2sunny Posted January 14, 2011 Posted January 14, 2011 the fact that he sent it through her fb page by message says he's sneaky - trying to leave no trail... i doubt it's the first time he's contacted this way.
carhill Posted January 14, 2011 Posted January 14, 2011 the fact that he sent it through her fb page by message says he's sneaky - trying to leave no trail... i doubt it's the first time he's contacted this way. Good question. OP, has your GF ever made mention of her boss contacting her via FB, even if you never saw the actual message? They've been working together for some time, yes? More information. Remember, focus on the team (you and her). OP, how old are you and your GF? Also, so I'm clear, are the two ex'es in your immediate past out of your life now? I read that you had some issues with them prior to meeting this new gal.
fishtaco Posted January 14, 2011 Posted January 14, 2011 So far your girlfriend hasn't done anything wrong. If there was something going on, I doubt she'll open up her private msg inbox right in front of you. The boss is the one that may be in the wrong. But he's the boss. There will be repercussions if your GF doesn't play ball. That' show the world works, like it or not. If he crosses the line, she could report to HR, if it gets bad enough she could file a lawsuit. But know that once the lawsuit has been filed, there WILL be a negative impact to her future employability. Silently quit and get a new job sometimes could be a better alternative. It sucks, but that's how it is. Welcome to the corporate world. The more you get paid, the less work you do, and the more you can abuse your position of power, and get away with it. Educated professionals make the worst criminals. Because they are smart and educated. Our education system doesn't teach morals, and the corporate culture certainly doesn't promote morals (in fact, quite the opposite). Assuming your girlfriend is a genuinely good person, then I'd say she's just putting up with his advances because she wants to keep her job, and it hasn't gotten out of hand yet, so she could still just ignore it and pretend he's just a friendly boss and nothing more. But no one knows what your girlfriend is thinking. Is she the type that is willing to "climb the corporate ladder"? Don't know. Being her boyfriend you probably know her better than any of us. From your post, I say she has done nothing wrong.
ConflictedGuy27 Posted January 14, 2011 Posted January 14, 2011 Sounds like we agree. Any particular points you disagree with? My focus is on the team (your and her). good catch, Car. I was disagreeing with Untiuchable Fire. you & I are on the same page. erie how similar. maybe we ate the same corn flakes this am.
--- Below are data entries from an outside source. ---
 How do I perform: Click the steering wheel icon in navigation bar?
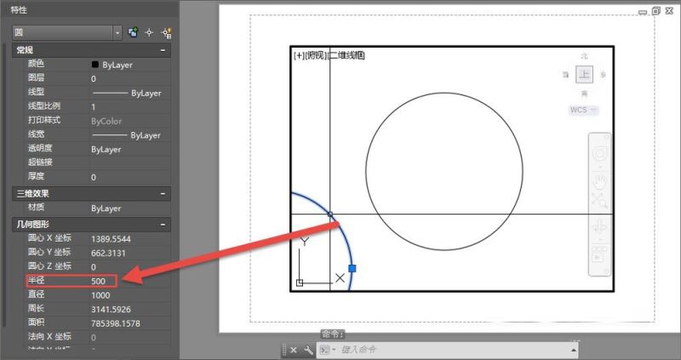600,154
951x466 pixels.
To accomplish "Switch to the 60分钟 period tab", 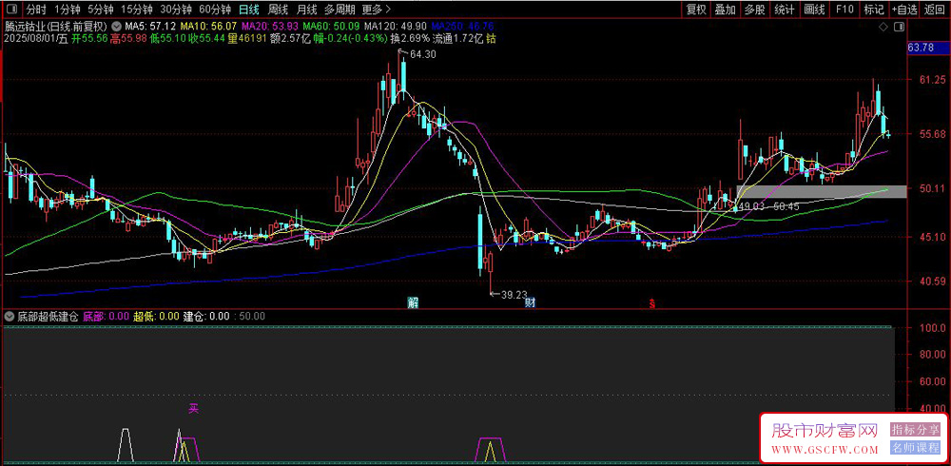I will pos(215,10).
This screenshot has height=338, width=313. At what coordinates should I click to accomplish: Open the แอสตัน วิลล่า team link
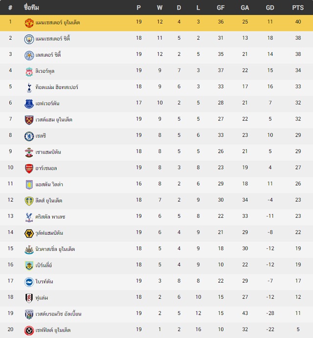point(49,184)
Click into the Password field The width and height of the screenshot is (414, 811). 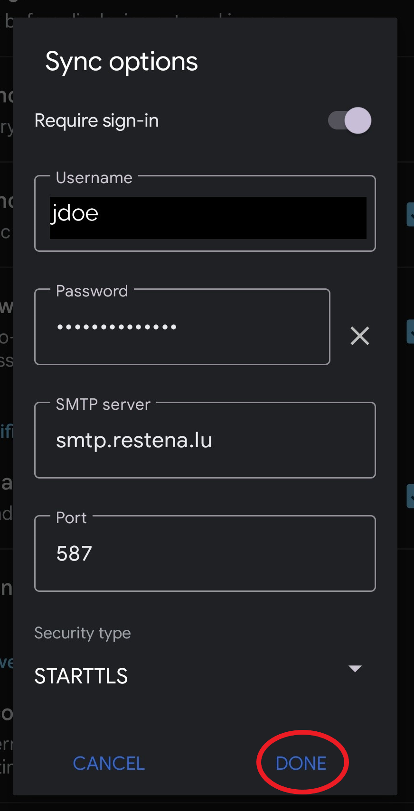pyautogui.click(x=182, y=327)
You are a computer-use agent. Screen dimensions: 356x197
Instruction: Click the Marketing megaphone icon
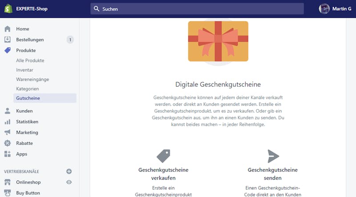8,133
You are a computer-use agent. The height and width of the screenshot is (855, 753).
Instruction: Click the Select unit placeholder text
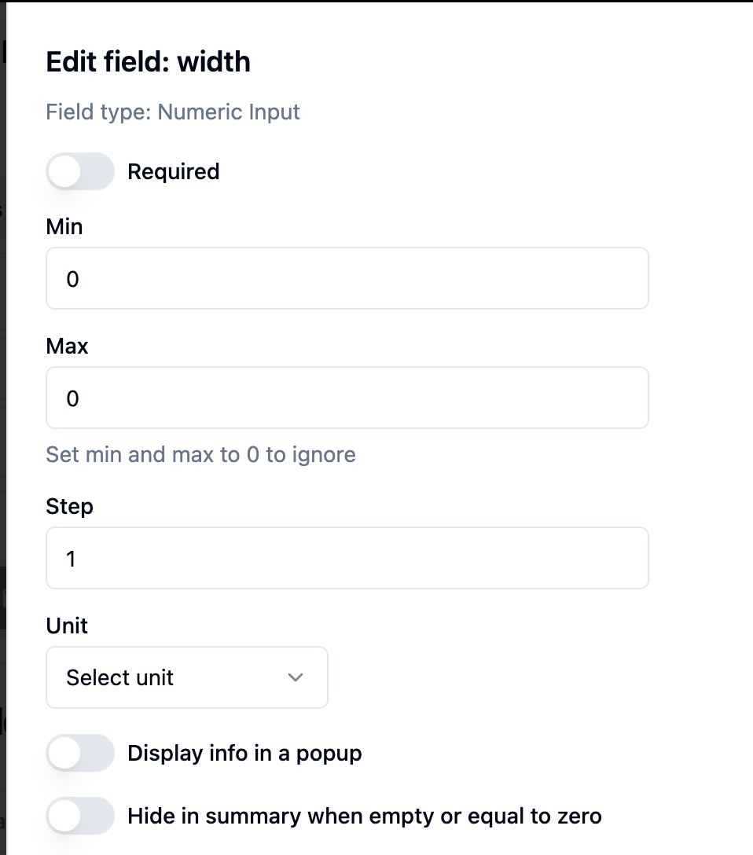119,677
Untouchable_Fire Posted January 14, 2011 Posted January 14, 2011 I disagree. there is no issue here... if you trust her, do nothing overt. just look for behavioral pattern shifts. if you've been cheated on before (& learned anything from it), you'll know the signs. even if you haven't and you're remotely observant you'll notice change. when/if that day comes my tune'll change. there's no cause for alarm. plus, you're her bf, not husband. you're dating her to size her up, to make a decision as to whether or not she's wife material and to see if you two match. well, do that. observe away. matter of fact, getting a sneak preview of this type of situation (& how she choses to handle it) before marriage is excellent. merely observe & take notes. don't like what you see? then leave her. it's really that simple. if she has earned your trust thus far, then chill out & trust her (but watch for changes). That is pretty much what I was saying. Start doing some detective work... don't do anything huge. My suggestion was for a keylogger on the primary computer to gather passwords, and to gain access to her cellphone records if possible. Also that her actions don't entirely fit the situation. That may alter depending on her personality type... but she sounds like someone who should be more upset than confused.